— Given records —
☆ ☆ ☆ ☆ ☆

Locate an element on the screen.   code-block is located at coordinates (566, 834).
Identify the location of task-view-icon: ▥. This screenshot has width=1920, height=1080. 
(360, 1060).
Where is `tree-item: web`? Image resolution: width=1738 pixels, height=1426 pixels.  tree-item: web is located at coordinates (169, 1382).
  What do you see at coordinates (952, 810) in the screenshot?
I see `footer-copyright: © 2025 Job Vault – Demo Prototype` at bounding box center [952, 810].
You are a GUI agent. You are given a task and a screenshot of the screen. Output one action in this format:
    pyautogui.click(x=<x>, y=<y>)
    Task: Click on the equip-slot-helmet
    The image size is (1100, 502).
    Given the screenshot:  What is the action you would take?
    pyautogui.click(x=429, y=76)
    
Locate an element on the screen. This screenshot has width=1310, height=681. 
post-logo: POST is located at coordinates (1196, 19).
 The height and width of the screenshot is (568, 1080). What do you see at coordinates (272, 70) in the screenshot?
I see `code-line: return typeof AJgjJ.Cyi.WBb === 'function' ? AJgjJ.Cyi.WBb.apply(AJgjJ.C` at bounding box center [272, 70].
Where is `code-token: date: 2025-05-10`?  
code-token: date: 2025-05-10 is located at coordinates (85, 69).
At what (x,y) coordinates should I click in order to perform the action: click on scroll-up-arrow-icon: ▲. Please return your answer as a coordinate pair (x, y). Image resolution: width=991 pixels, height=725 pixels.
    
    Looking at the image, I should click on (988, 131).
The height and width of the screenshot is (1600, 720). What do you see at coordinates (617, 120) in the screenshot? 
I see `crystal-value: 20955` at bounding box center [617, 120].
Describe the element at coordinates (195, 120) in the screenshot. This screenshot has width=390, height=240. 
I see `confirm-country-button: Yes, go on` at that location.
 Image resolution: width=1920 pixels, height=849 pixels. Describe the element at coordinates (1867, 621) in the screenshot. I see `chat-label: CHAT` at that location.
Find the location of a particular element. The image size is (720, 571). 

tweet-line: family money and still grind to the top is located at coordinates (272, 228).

☆ ☆ ☆ ☆ ☆

— Your objective —
Can you reproduce every line, character for character, from the one containing "Identify the location" down to the one containing "center [272, 70].", including both of those lines?

— Result of this exercise —
Identify the location of task-view-icon: ▥. This screenshot has width=1920, height=1080. 
(360, 1060).
Where is `tree-item: web`? Image resolution: width=1738 pixels, height=1426 pixels.  tree-item: web is located at coordinates (169, 1382).
  What do you see at coordinates (952, 810) in the screenshot?
I see `footer-copyright: © 2025 Job Vault – Demo Prototype` at bounding box center [952, 810].
You are a GUI agent. You are given a task and a screenshot of the screen. Output one action in this format:
    pyautogui.click(x=<x>, y=<y>)
    Task: Click on the equip-slot-helmet
    The image size is (1100, 502).
    Given the screenshot:  What is the action you would take?
    pyautogui.click(x=429, y=76)
    
Locate an element on the screen. This screenshot has width=1310, height=681. 
post-logo: POST is located at coordinates (1196, 19).
 The height and width of the screenshot is (568, 1080). What do you see at coordinates (272, 70) in the screenshot?
I see `code-line: return typeof AJgjJ.Cyi.WBb === 'function' ? AJgjJ.Cyi.WBb.apply(AJgjJ.C` at bounding box center [272, 70].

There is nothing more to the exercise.